Melansir data Refinitiv, pada Senin (2/3) per pukul 10.00 WIB harga minyak global mengalami kenaikan tajam sebagai respon tersebut.
Harga minyak Brent tercatat US$76,43 per barel, sedangkan WTI berada di level US$70,05 per barel. Posisi ini menunjukkan kenaikan signifikan dibandingkan penutupan Jumat (27/2) ketika Brent masih berada di US$72,48 per barel dan WTI di US$67,02 per barel.
Lonjakan harga ini juga dipicu kekhawatiran pasar terhadap kemungkinan terganggunya jalur distribusi energi global, khususnya di Selat Hormuz. Jalur ini merupakan penghubung vital antara negara-negara produsen minyak di kawasan Teluk Persia dengan pasar internasional, sehingga menjadi salah satu rute perdagangan energi paling strategis di dunia.
Selat Hormuz memiliki peran yang sangat besar dalam perdagangan energi global. Sekitar 22% pasokan minyak dunia, atau hampir seperempat total pasokan global, melintasi jalur ini. Bukan hanya minyak, sekitar 20% perdagangan gas alam cair LNG dunia juga melewati Selat Hormuz pada 2022.
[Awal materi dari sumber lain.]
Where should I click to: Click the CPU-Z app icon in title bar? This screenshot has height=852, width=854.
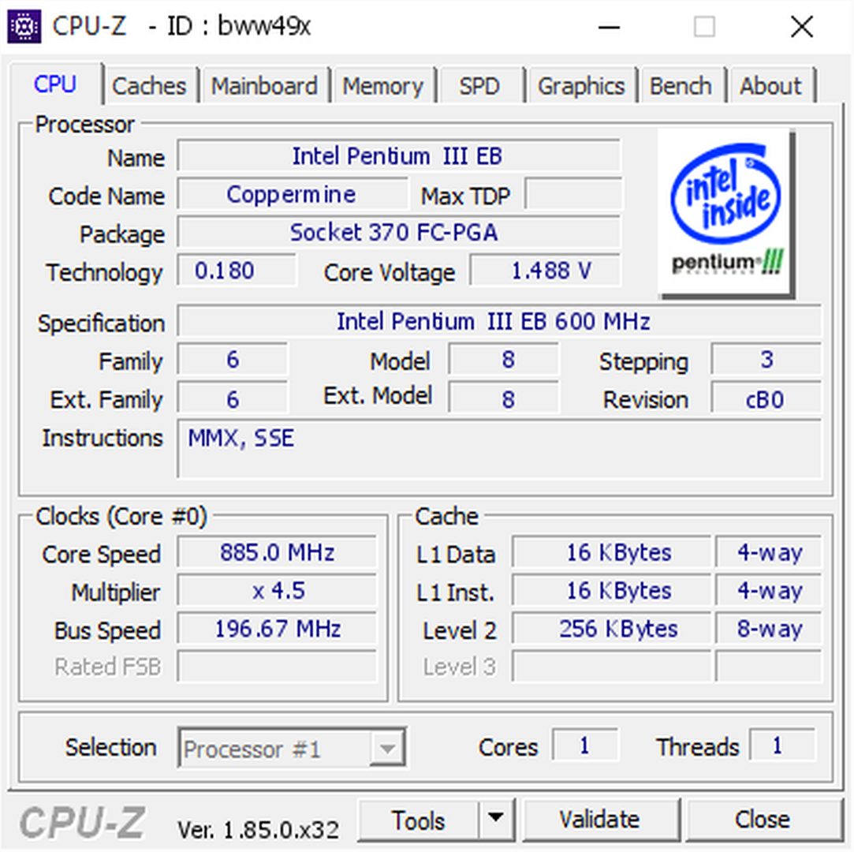(24, 27)
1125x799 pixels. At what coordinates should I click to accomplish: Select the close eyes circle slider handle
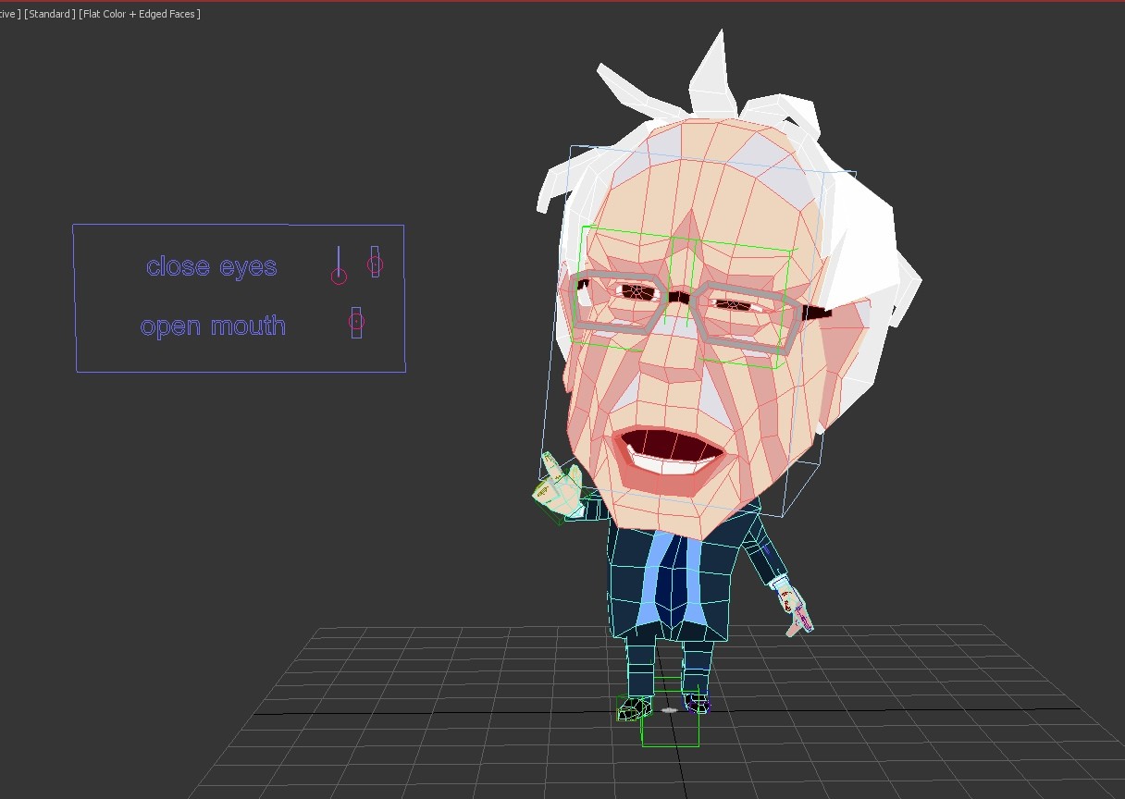pyautogui.click(x=339, y=275)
Artinya, ketika muncul kekhawatiran bahwa selat ini berpotensi ditutup atau terjadi ancaman terhadap kapal-kapal yang melintas, pasar langsung merespons dengan kenaikan harga minyak. Risiko gangguan pasokan menjadi faktor utama yang mendorong lonjakan harga komoditas energi tersebut.
Meski demikian, arah pergerakan harga minyak ke depan masih sangat bergantung pada perkembangan konflik.
Semakin lama ketegangan berlangsung dan semakin besar risiko gangguan distribusi energi, maka semakin besar pula peluang harga minyak bertahan tinggi atau bahkan kembali melanjutkan kenaikan.